Gilead Sher (גלעד שר; born 2 June 1953) is an Israeli attorney who served as Chief of Staff and Policy Coordinator to Israel's former Prime Minister and Minister of Defense, Ehud Barak. In that capacity he acted as one of Israel's senior peace negotiator in 1999–2001, at the Camp David summit in 2000 and the Taba talks in 2001, as well as in extensive rounds of covert negotiations with the Palestinians.

==Early life and education==
Sher was born on 2 June 1953 in Kibbutz Mahanayim, Israel. Sher, on his mother's side, is a descendant of the Sephardic Baruch Mizrachi family, which has resided in Jerusalem since 1620. On his father's side, Sher's grandfather, Avraham Sher (Ser) was killed in action as an Haganah combatant in the 1948 Arab–Israeli War in 1947 and his father Yoel Sher was an Israeli diplomat and ambassador. Sher is a graduate of the Hebrew University Law School and was admitted to the Israel Bar Association in 1981. He has also completed courses in project finance at the World Bank (1996) and at Harvard University (1999) as well as Battalion Commanders and Brigade Commanders courses in the Israel Defense Forces.

==Career==
Alongside his law practice, Sher leads the Center for Applied Negotiations (CAN) at the Institute for National Security Studies (INSS) in Tel Aviv, ranked among the five leading think tanks in the Middle East, which he joined in 2012 as a senior research fellow.

Sher started his career as a news editor and radio news presenter for Kol Yisrael, where he subsequently served as a parliamentary and legal correspondent, and was the radio's correspondent in Paris from 1981 to 1983.

Sher founded the law firm Gilead Sher, Talhami & Co. in 1989. The firm has offices in both Tel Aviv and Jerusalem.

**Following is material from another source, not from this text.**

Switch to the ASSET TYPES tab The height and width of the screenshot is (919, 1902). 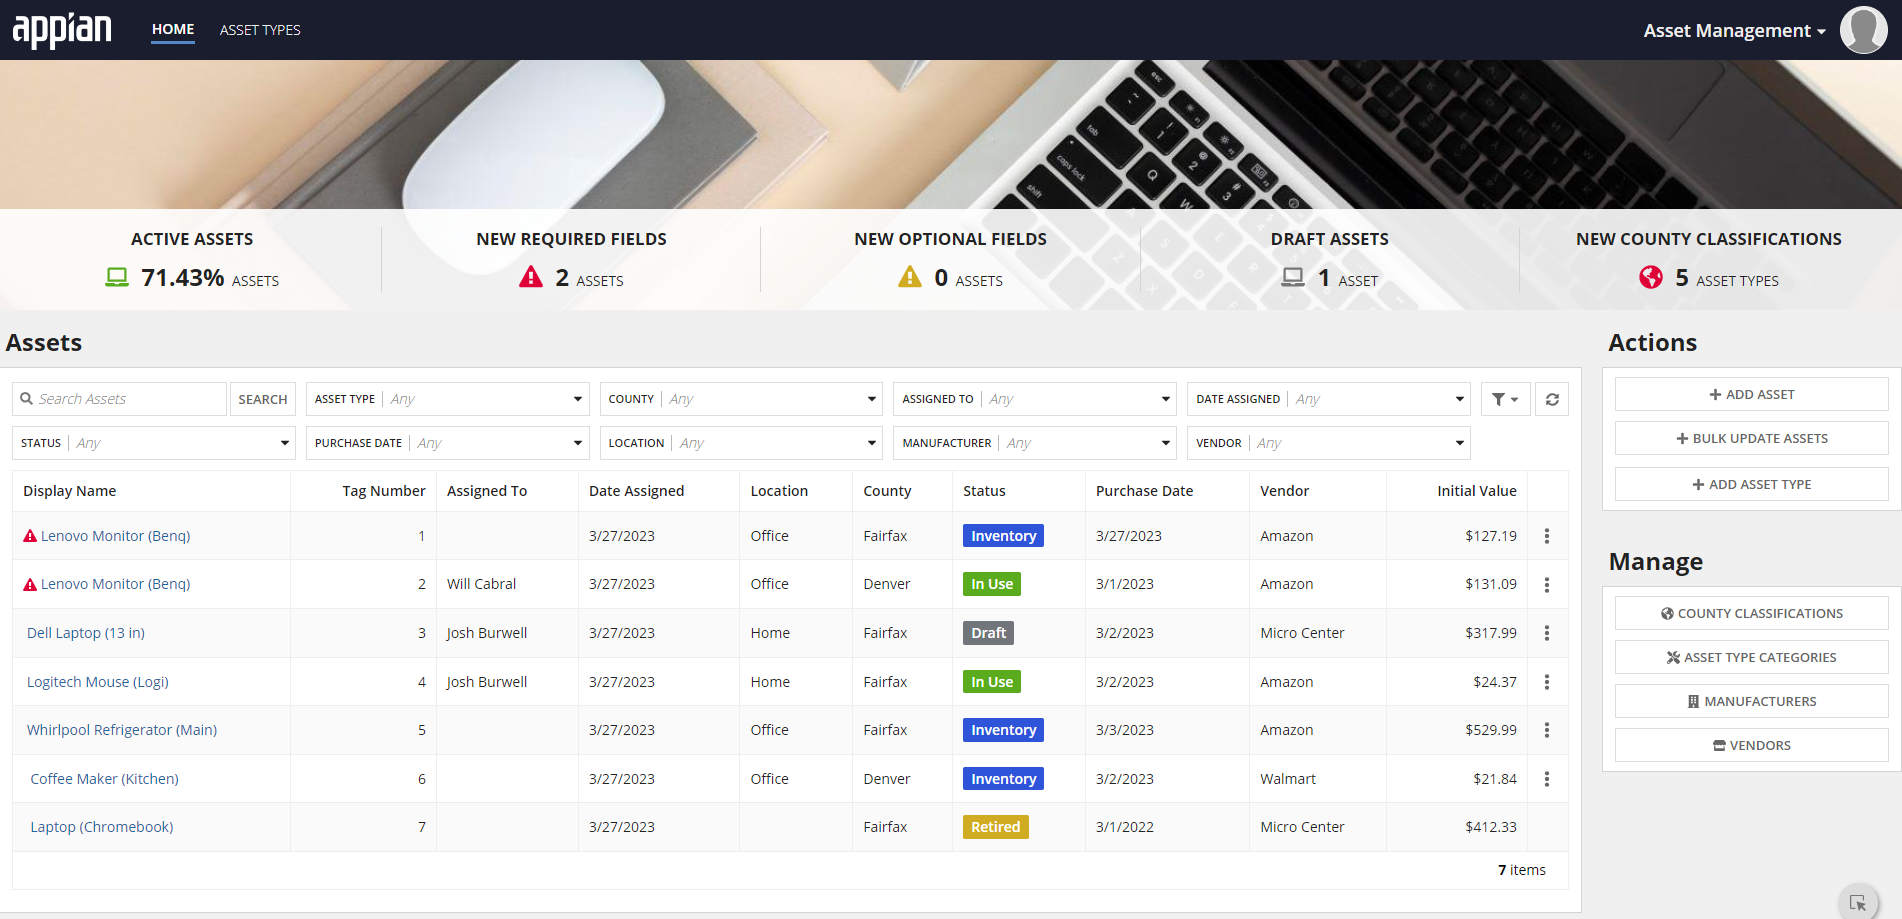[260, 29]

Between 2005 and 2010, as a result of a merger, Sher became a senior founding partner at Aaronsohn, Sher, Aboulafia, Amoday and Co., which was ranked amongst Israel's 20 largest law firms. His main fields of expertise are corporate law, project finance, constitutional and administrative law, international business ventures, investments and transactions, dispute resolution and both private and public international law.

===Academic career===
From 2001 to 2011, Sher taught annually as a guest lecturer at the Wharton School of the University of Pennsylvania. His lectures focused on dispute resolution and negotiations in times of crisis. In 2007-2013 Sher also taught at the Tel Aviv University as an adjunct professor, delivering seminars at the international and local M.A. programs in conflict resolution and mediation.

== Peace process ==
Sher's involvement in Middle East peace efforts started during the tenure of the late Prime Minister Yitzhak Rabin, when as a reserve IDF colonel he was appointed to the negotiation project at the Planning Directorate of the IDF and served as delegate to the talks on the Oslo Accords. He was later appointed by Israel's Prime Minister and Minister of Defense Ehud Barak in 1999 to negotiate the Sharm el-Sheikh Memorandum which was signed on 4 September 1999 between Israel and the PLO. He was subsequently appointed head of the negotiation team at the Camp David peace summit which was convened by former US President Bill Clinton.

Sher also served as a co-chief peace negotiator at the Taba peace talks of 2001, as well as in extensive rounds of covert peace negotiations with the Palestinians. Sher's efforts for peace were recognized by former US President Clinton who thanked him for his "heavy labor for a different future for your people and your neighbors". Sher was appointed Chevalier de l'Ordre national du Merite in 2002 by the former president of France, Jacques Chirac, as appreciation for his efforts to promote peace in the Middle East.

Sher gives an account of his involvement in the peace process in his book The Israeli-Palestinian Peace Negotiations 1999–2001, Within Reach which was published in Hebrew in 2001, translated into Arabic and published in English by Routledge/Taylor & Francis Group in 2006.

===Government===
Sher served as Chief of Staff of the Prime Minister and the Minister of Defense and was the PM's policy coordinator from 2000 to 2001.